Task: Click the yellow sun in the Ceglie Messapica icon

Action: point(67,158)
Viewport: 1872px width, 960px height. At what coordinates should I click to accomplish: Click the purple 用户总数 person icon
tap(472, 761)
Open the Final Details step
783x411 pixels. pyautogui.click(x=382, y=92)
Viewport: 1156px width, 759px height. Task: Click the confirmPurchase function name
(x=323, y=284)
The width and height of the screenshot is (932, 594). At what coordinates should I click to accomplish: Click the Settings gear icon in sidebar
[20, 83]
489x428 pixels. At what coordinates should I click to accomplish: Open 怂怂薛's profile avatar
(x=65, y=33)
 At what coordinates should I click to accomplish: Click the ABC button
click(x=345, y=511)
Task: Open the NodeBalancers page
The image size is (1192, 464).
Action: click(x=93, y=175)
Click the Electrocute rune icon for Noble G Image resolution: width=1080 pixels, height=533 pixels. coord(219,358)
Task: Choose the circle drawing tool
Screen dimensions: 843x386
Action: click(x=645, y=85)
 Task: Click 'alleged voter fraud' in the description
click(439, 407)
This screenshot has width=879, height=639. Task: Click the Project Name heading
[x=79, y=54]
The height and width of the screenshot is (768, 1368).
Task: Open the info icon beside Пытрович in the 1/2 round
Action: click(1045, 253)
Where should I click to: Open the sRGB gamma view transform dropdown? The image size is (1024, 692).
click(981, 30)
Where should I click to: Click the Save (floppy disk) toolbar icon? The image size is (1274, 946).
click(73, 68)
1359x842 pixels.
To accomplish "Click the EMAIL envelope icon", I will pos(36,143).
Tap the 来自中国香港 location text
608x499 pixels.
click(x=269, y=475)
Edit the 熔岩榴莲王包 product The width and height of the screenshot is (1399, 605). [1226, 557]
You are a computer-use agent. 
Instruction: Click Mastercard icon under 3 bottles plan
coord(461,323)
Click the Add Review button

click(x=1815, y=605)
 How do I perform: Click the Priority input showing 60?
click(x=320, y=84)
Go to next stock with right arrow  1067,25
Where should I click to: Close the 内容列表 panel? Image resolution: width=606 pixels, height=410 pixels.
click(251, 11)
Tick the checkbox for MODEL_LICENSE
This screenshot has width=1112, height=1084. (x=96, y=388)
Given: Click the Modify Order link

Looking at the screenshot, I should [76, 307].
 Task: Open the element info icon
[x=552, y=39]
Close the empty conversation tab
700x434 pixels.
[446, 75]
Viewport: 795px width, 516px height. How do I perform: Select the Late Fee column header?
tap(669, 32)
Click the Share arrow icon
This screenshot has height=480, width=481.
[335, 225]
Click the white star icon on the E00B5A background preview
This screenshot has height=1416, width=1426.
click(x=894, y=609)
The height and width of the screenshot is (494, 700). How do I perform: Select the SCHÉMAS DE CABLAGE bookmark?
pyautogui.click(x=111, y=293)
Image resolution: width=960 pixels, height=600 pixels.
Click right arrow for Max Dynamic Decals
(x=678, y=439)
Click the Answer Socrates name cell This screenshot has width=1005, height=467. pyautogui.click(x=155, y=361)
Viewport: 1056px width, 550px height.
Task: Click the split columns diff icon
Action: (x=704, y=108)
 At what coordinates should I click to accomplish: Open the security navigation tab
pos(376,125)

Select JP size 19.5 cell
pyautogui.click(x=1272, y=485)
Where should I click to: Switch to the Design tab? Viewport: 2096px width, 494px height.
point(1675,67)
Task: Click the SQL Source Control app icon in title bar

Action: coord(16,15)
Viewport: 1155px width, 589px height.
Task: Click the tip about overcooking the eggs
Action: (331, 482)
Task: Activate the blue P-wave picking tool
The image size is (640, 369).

————

▸ Problem to solve
Please return all of the entries shown above, exactly as they stand.

▸ Your solution
Task: Click the yellow sun in the Ceglie Messapica icon

Action: point(67,158)
Viewport: 1872px width, 960px height. At what coordinates should I click to accomplish: Click the purple 用户总数 person icon
tap(472, 761)
Open the Final Details step
783x411 pixels. pyautogui.click(x=382, y=92)
Viewport: 1156px width, 759px height. Task: Click the confirmPurchase function name
(x=323, y=284)
The width and height of the screenshot is (932, 594). At what coordinates should I click to accomplish: Click the Settings gear icon in sidebar
[20, 83]
489x428 pixels. At what coordinates should I click to accomplish: Open 怂怂薛's profile avatar
(x=65, y=33)
 At what coordinates should I click to accomplish: Click the ABC button
click(x=345, y=511)
Task: Open the NodeBalancers page
The image size is (1192, 464).
Action: click(x=93, y=175)
Click the Electrocute rune icon for Noble G Image resolution: width=1080 pixels, height=533 pixels. coord(219,358)
Task: Choose the circle drawing tool
Screen dimensions: 843x386
Action: click(x=645, y=85)
 Task: Click 'alleged voter fraud' in the description
click(439, 407)
This screenshot has width=879, height=639. Task: Click the Project Name heading
[x=79, y=54]
The height and width of the screenshot is (768, 1368).
Task: Open the info icon beside Пытрович in the 1/2 round
Action: click(1045, 253)
Where should I click to: Open the sRGB gamma view transform dropdown? The image size is (1024, 692).
click(981, 30)
Where should I click to: Click the Save (floppy disk) toolbar icon? The image size is (1274, 946).
click(73, 68)
1359x842 pixels.
To accomplish "Click the EMAIL envelope icon", I will pos(36,143).
Tap the 来自中国香港 location text
608x499 pixels.
click(x=269, y=475)
Edit the 熔岩榴莲王包 product The width and height of the screenshot is (1399, 605). [1226, 557]
You are a computer-use agent. 
Instruction: Click Mastercard icon under 3 bottles plan
coord(461,323)
Click the Add Review button

click(x=1815, y=605)
 How do I perform: Click the Priority input showing 60?
click(x=320, y=84)
Go to next stock with right arrow  1067,25
Where should I click to: Close the 内容列表 panel? Image resolution: width=606 pixels, height=410 pixels.
click(251, 11)
Tick the checkbox for MODEL_LICENSE
This screenshot has width=1112, height=1084. (x=96, y=388)
Given: Click the Modify Order link

Looking at the screenshot, I should [76, 307].
 Task: Open the element info icon
[x=552, y=39]
Close the empty conversation tab
700x434 pixels.
[446, 75]
Viewport: 795px width, 516px height. How do I perform: Select the Late Fee column header?
tap(669, 32)
Click the Share arrow icon
This screenshot has height=480, width=481.
[335, 225]
Click the white star icon on the E00B5A background preview
This screenshot has height=1416, width=1426.
click(x=894, y=609)
The height and width of the screenshot is (494, 700). How do I perform: Select the SCHÉMAS DE CABLAGE bookmark?
pyautogui.click(x=111, y=293)
Image resolution: width=960 pixels, height=600 pixels.
Click right arrow for Max Dynamic Decals
(x=678, y=439)
Click the Answer Socrates name cell This screenshot has width=1005, height=467. pyautogui.click(x=155, y=361)
Viewport: 1056px width, 550px height.
Task: Click the split columns diff icon
Action: (x=704, y=108)
 At what coordinates should I click to accomplish: Open the security navigation tab
pos(376,125)

Select JP size 19.5 cell
pyautogui.click(x=1272, y=485)
Where should I click to: Switch to the Design tab? Viewport: 2096px width, 494px height.
point(1675,67)
Task: Click the SQL Source Control app icon in title bar

Action: coord(16,15)
Viewport: 1155px width, 589px height.
Task: Click the tip about overcooking the eggs
Action: (331, 482)
Task: Activate the blue P-wave picking tool
The image size is (640, 369).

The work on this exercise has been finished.